One of the most common ways of streaming video over the Internet today is through the use of the “HTTP Live Streaming” (HLS) protocol. It is developed by Apple Corporation and supported in most of Apple's devices. The HLS protocol operates on a streaming server that uses a standard HTTP (Hypertext Transfer Protocol) web server component. A video encoder takes a source video and encodes it at different bitrates intended for use in different network conditions (high or low capacity) and with different playback devices. A variant playlist is stored on the server's file system that describes one video that is available in multiple bitrates. For each available bitrate, a server-side tool takes the encoder's output file and breaks it into segments of equal duration (usually 10 seconds); these segments are stored on the server's file system. The segments may be optionally encrypted.
For each available bitrate, a playlist is stored on the server's file system. The playlist specifies the properties (most importantly duration and URI) of the available segments. The encoded video, variant playlists and playlists must be prepared and available to the web server prior to streaming. The client initiates streaming by first requesting the variant playlist over HTTP. The client requests the first playlist listed in the variant playlist. The client requests the first segment in the playlist, then the second, and so on. Depending on the transfer rate of a segment, the client will choose to switch to a playlist for a higher or lower bitrate, and proceed to request the video segments from the new playlist. The received segments are decoded and displayed by the client as one continuous video stream.

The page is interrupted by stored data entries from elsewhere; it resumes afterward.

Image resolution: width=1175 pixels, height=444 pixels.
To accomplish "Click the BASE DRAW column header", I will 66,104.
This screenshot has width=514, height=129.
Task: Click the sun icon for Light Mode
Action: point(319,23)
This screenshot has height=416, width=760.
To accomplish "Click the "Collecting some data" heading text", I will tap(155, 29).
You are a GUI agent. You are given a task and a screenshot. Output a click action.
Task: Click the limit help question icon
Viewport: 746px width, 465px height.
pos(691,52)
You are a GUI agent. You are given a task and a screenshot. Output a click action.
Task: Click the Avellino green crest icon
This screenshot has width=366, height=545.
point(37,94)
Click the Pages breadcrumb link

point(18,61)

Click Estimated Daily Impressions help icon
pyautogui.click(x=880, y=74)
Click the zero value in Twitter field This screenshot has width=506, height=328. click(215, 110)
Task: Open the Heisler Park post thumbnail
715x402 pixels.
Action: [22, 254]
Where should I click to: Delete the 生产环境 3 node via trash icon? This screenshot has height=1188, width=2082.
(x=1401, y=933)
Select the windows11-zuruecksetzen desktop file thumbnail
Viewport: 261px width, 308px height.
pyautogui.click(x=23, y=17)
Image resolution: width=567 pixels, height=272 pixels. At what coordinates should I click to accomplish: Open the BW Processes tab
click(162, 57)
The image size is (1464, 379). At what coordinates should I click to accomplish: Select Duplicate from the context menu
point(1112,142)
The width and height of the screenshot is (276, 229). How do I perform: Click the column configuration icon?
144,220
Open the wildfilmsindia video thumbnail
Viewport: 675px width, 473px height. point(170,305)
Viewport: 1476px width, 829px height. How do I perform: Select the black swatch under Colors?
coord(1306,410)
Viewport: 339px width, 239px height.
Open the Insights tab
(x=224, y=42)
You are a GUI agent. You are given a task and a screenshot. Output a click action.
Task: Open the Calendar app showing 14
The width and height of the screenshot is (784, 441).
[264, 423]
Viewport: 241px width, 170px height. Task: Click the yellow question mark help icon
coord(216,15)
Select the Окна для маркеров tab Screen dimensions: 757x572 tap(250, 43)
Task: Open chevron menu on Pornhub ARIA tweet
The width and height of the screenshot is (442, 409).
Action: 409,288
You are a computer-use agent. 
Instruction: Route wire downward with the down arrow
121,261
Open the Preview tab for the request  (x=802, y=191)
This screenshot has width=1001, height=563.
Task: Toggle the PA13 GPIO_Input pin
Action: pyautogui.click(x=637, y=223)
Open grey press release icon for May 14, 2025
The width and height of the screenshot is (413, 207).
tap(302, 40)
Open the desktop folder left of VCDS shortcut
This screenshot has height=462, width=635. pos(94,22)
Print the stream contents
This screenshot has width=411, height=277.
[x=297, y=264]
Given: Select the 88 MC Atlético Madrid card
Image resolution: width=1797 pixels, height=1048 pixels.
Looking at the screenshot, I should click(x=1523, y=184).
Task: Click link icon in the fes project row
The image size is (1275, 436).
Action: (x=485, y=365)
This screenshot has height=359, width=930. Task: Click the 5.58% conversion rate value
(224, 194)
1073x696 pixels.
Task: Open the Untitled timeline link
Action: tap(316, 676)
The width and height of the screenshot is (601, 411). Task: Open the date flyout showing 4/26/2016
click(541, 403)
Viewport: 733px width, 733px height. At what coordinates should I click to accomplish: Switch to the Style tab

An advantage of HLS streaming is that the server is a standard web server. Beyond the application-specific tools needed for segmentation and playlist generation, the software and infrastructure comprises of standard and freely available components that are often already in place. The limitations and disadvantages of HLS and other conventional and traditional approaches will become apparent to one of ordinary skill in the art through comparison of such systems with the present invention.
The streaming video server 50 uses an on-demand encoding process and a virtual file system. In an embodiment of the present invention, the streaming video server 50 allows many bitrates to be supported with no additional requirements for persistent storage. The streaming video server 50 accesses a virtual file system containing the files needed for streaming: variant playlist files, playlist files, content encryption keys, and video segment files. The video data in the file system may be not stored in a real non-volatile storage device; instead the data may be generated only when necessary due to a read operation in request for particular video content from a client device.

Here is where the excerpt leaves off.